__Material for this task__.
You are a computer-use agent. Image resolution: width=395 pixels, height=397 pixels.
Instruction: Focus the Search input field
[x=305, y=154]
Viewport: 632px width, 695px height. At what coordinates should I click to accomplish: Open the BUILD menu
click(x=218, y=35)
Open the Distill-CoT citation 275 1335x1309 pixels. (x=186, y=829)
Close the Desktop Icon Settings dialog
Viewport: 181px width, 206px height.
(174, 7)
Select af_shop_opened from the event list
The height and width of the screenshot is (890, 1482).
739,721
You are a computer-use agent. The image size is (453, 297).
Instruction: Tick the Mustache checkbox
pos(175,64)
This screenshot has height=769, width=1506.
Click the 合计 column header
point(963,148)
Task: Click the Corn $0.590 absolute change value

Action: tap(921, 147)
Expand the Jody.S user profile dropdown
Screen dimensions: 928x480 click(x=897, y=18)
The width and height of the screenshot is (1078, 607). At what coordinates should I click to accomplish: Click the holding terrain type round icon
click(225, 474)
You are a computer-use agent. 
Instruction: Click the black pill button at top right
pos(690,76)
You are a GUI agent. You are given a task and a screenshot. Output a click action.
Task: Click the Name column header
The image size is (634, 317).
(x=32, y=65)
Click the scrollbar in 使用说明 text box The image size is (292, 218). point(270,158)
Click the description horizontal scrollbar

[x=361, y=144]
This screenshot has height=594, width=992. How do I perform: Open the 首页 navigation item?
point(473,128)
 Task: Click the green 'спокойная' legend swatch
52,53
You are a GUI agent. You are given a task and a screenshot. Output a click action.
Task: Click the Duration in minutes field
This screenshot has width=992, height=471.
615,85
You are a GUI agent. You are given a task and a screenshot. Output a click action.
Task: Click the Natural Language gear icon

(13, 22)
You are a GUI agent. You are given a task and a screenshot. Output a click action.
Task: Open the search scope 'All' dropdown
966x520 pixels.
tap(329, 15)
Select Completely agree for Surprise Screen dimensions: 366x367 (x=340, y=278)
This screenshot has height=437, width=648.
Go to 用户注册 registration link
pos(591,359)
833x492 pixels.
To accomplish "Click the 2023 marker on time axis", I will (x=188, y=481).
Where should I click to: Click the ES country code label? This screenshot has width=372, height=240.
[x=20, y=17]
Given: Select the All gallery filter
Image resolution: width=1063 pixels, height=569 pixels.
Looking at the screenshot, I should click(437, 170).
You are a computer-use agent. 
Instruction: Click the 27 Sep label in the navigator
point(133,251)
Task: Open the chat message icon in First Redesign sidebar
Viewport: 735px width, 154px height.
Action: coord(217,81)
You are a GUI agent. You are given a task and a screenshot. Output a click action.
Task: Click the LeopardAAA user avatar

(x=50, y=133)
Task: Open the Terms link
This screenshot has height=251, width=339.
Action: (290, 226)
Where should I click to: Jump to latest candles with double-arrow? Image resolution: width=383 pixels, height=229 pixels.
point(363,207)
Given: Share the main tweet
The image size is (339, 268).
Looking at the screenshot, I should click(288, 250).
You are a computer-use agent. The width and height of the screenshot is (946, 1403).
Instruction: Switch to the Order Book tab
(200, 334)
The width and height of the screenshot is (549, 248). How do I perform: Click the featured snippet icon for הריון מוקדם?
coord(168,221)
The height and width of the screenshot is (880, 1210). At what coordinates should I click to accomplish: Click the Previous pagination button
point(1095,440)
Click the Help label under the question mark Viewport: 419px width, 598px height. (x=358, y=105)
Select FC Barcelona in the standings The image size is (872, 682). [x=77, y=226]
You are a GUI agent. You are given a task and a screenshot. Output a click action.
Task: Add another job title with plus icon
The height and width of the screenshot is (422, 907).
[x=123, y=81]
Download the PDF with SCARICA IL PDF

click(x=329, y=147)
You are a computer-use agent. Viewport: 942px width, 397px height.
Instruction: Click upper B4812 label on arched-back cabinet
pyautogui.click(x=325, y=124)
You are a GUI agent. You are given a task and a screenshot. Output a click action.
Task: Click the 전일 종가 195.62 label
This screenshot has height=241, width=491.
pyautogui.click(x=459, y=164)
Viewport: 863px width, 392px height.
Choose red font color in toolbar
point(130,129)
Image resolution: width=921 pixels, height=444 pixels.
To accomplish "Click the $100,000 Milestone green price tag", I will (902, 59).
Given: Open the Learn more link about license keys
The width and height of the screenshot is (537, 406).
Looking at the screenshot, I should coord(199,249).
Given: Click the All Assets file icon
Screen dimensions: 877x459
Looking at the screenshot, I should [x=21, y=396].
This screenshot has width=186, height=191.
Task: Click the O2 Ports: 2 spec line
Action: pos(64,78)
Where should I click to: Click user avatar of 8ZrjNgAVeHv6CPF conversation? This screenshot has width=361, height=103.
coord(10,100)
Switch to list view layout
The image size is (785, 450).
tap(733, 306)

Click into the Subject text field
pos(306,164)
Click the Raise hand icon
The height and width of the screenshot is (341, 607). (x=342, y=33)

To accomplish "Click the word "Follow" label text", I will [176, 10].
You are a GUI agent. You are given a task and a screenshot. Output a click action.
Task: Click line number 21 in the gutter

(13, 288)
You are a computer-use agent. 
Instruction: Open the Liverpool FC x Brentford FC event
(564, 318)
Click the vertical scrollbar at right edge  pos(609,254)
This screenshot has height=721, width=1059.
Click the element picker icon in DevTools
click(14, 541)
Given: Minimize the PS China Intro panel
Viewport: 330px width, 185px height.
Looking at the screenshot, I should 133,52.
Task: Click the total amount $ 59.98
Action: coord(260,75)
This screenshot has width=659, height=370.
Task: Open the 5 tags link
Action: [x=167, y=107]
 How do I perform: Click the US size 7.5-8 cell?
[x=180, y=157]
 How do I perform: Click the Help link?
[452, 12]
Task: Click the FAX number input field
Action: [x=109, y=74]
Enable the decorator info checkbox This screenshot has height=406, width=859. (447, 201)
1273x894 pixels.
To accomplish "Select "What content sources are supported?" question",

__Problem details__. For the string "computer", find every line of the material that contains it, and copy each one.

__Output of the task__.
You are a computer-use agent. Image resolution: width=395 pixels, height=397 pixels.
You are a computer-use agent. The image size is (453, 297).
You are a computer-use agent. 
You are a computer-use agent. 
You are a computer-use agent. The width and height of the screenshot is (946, 1403).
You are a computer-use agent. Viewport: 942px width, 397px height.
You are a computer-use agent. 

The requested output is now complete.